Wednesday, February 11, 2015
Wednesday, February 4, 2015
Kyusaku Natsume is a struggling but brilliant scientist who had his big industry wife divorce him, leaving him to raise their son Ryunosuke. One Christmas Eve, Ryunosuke adopts a stray cat that is damaged in an auto accident, so his father takes the cat's brain and puts it into an android body. Now named Nuku Nuku, the cybernetic kitty lives under the guise of Kyusaku's daughter as a college freshmen, and Ryunosuke's older sister. She uses her robotic strength to save her new family from an apartment fire, but tries to keep her secret life as a robocat a secret from her civilian classmates. She also takes Ryuonsuke to the beach, and uses some new mermaid-type upgrades to save him from drowning.
The other half of the manga is essentially "Episode 3 1/2" of the first OVA series, taking place between the two halves of the anime. In this storyline, Ryunosuke's mother has a more active role and is constantly trying to win back her son with her office lady henchwomen.
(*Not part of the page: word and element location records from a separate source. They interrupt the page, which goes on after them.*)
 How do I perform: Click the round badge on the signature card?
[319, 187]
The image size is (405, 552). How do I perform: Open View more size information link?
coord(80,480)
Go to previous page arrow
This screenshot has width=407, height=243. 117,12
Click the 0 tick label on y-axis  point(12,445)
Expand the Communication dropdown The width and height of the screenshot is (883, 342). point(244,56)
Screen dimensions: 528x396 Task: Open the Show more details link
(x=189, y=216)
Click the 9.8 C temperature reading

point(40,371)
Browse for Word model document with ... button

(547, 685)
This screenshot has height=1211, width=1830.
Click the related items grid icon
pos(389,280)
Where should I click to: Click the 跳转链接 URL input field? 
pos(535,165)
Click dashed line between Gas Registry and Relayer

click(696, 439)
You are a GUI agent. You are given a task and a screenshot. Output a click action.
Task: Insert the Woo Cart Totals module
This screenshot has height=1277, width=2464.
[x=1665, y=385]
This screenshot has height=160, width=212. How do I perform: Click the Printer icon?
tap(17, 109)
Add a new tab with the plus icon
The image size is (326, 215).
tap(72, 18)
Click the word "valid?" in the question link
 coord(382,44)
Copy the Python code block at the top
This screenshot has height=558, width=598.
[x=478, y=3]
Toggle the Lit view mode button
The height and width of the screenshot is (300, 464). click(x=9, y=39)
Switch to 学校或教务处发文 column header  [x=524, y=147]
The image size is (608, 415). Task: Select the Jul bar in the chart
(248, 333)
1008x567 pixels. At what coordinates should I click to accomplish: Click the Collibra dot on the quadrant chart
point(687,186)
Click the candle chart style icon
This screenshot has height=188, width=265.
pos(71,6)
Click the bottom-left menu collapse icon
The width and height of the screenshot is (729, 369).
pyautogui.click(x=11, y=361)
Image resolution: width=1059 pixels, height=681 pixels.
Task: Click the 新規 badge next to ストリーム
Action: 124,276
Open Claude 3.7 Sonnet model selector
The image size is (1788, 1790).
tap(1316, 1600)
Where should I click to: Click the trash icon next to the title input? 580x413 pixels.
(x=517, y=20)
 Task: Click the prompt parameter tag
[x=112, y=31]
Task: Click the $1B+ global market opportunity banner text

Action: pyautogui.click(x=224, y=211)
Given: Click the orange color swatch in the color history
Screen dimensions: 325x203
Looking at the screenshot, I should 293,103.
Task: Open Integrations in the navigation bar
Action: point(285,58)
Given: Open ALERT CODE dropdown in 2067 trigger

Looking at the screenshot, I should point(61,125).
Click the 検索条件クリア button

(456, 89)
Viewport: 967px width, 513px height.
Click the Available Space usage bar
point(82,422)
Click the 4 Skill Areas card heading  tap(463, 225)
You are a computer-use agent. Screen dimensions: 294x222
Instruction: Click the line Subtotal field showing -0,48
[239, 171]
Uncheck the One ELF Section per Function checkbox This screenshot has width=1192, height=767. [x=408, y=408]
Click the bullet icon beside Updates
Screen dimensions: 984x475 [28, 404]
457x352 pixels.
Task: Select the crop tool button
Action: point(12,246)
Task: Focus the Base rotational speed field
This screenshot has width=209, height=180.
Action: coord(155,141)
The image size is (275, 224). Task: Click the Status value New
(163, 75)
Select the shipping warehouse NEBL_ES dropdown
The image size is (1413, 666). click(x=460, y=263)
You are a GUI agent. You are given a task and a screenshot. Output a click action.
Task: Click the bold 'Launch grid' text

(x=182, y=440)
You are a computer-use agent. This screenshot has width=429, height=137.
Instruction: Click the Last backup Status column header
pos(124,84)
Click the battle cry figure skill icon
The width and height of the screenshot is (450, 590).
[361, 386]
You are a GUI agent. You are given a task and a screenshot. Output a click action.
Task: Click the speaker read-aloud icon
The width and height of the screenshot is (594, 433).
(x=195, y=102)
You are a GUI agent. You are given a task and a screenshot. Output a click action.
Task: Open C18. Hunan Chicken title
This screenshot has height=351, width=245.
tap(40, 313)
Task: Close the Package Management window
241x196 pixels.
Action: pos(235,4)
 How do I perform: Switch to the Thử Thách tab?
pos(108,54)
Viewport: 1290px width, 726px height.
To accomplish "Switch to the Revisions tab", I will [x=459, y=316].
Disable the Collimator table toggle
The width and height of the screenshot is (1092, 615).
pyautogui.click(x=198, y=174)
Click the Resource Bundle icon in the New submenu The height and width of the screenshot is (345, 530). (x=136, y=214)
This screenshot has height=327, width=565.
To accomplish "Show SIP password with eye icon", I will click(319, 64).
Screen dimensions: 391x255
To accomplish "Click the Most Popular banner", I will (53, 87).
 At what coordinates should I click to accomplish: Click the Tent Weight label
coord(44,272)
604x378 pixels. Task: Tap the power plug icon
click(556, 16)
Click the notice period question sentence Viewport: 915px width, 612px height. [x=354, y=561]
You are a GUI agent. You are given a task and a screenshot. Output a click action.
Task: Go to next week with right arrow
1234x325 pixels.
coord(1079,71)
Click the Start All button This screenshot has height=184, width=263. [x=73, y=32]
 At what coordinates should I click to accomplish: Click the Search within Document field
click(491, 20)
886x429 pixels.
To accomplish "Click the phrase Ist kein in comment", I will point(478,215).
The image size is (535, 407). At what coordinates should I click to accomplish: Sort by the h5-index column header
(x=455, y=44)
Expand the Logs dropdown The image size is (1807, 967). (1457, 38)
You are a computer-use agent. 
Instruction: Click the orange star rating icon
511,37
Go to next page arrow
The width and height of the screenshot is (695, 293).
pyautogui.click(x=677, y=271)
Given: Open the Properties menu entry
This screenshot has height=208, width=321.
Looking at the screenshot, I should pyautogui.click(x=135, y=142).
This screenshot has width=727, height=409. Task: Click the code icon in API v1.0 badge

However, in this chapter, it features her father more as the founder of the Mishima heavy industries corporation as his agents tries to find of all things an alien cat that Nuku Nuku finds in a crashed UFO. She takes the cat into her family and calls him Myu, who they learn is very intelligent. Eventually, Myu hitches a lift back home, leaving us with Nuku's first love interest. This full color short was done by the actual anime production crew, and included in the American release of the manga, although it's done a fumetti format looking very similar to a photo novel.
The manga is probably worth picking up if you're a big fan of the original anime, mostly to get a look at the beginning concept which wasn't a slapsticky, but also to get a new chapter set in the same OVA continuity. Aside from the first 6-episode OVA, there were also a TV series remake, and a TV series-styled format OVA titled Nuku Nuku Dash!. The American release of the manga also comes with several postcards from the first OVA and TV series to fill out the book a little more, but it's still a pretty decent extra.